On Tue, Mar 26, 2024 at 02:31:07PM +0100, Jan Kara wrote:
> On Tue 26-03-24 14:17:20, Christian Brauner wrote:
> > On Tue, Mar 26, 2024 at 01:57:15PM +0100, Jan Kara wrote:
> > > On Sat 23-03-24 17:11:19, Christian Brauner wrote:
> > > > Last kernel release we introduce CONFIG_BLK_DEV_WRITE_MOUNTED. By
> > > > default this option is set. When it is set the long-standing behavior
> > > > of being able to write to mounted block devices is enabled.
> > > > 
> > > > But in order to guard against unintended corruption by writing to the
> > > > block device buffer cache CONFIG_BLK_DEV_WRITE_MOUNTED can be turned
> > > > off. In that case it isn't possible to write to mounted block devices
> > > > anymore.
> > > > 
> > > > A filesystem may open its block devices with BLK_OPEN_RESTRICT_WRITES
> > > > which disallows concurrent BLK_OPEN_WRITE access. When we still had the
> > > > bdev handle around we could recognize BLK_OPEN_RESTRICT_WRITES because
> > > > the mode was passed around. Since we managed to get rid of the bdev
> > > > handle we changed that logic to recognize BLK_OPEN_RESTRICT_WRITES based
> > > > on whether the file was opened writable and writes to that block device
> > > > are blocked. That logic doesn't work because we do allow
> > > > BLK_OPEN_RESTRICT_WRITES to be specified without BLK_OPEN_WRITE.
> > > > 
> > > > So fix the detection logic. Use O_EXCL as an indicator that
> > > > BLK_OPEN_RESTRICT_WRITES has been requested.

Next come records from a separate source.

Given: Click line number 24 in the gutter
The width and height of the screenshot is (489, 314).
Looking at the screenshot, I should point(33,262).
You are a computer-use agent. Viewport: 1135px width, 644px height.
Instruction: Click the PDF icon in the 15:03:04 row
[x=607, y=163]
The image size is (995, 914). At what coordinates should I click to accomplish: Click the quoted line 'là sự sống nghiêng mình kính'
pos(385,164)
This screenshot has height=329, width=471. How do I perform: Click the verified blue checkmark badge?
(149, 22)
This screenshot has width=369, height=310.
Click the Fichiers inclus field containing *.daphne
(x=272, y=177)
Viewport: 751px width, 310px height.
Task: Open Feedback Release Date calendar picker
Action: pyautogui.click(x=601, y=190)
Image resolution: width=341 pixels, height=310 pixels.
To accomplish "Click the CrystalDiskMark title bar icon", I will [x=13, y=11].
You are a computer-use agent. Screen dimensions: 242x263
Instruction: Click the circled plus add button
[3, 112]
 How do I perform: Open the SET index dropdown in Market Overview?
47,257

We do the exact same thing
> > > > for pidfds where O_EXCL means that this is a pidfd that refers to a
> > > > thread. For userspace open paths O_EXCL will never be retained but for
> > > > internal opens where we open files that are never installed into a file
> > > > descriptor table this is fine.
> > > > 
> > > > Note that BLK_OPEN_RESTRICT_WRITES is an internal only flag that cannot
> > > > directly be raised by userspace. It is implicitly raised during
> > > > mounting.
> > > > 
> > > > Passes xftests and blktests with CONFIG_BLK_DEV_WRITE_MOUNTED set and
> > > > unset.
> > > > 
> > > > Fixes: 321de651fa56 ("block: don't rely on BLK_OPEN_RESTRICT_WRITES when yielding write access")
> > > > Reported-by: Matthew Wilcox <willy@infradead.org>
> > > > Link: https://lore.kernel.org/r/ZfyyEwu9Uq5Pgb94@casper.infradead.org
> > > > Signed-off-by: Christian Brauner <brauner@kernel.org>
> > > 
> > > The fix looks correct but admittedly it looks a bit hacky. I'd prefer
> > > storing the needed information in some other flag, preferably one that does
> > > not already have a special meaning with block devices. But FMODE_ space is
> > > exhausted and don't see another easy solution. So I guess:
> > 
> > Admittedly, it's not pretty but we're abusing O_EXCL already for block
> > devices. We do have FMODE_* available. We could add
> > FMODE_WRITE_RESTRICTED because we have two bits left.
> 
> Yeah, I'm mostly afraid that a few years down the road someone comes and
> adds code thinking that file->f_flags & O_EXCL means this is exclusive bdev
> open. Which will be kind of natural assumption but subtly wrong... So to
> make the code more robust, I'd prefer burning a fmode flag for this rather
> than abusing O_EXCL.

Ok, done and resend. Thanks for the feedback! I was rather focussed on
not using a bit but I agree it's likely the right thing to do!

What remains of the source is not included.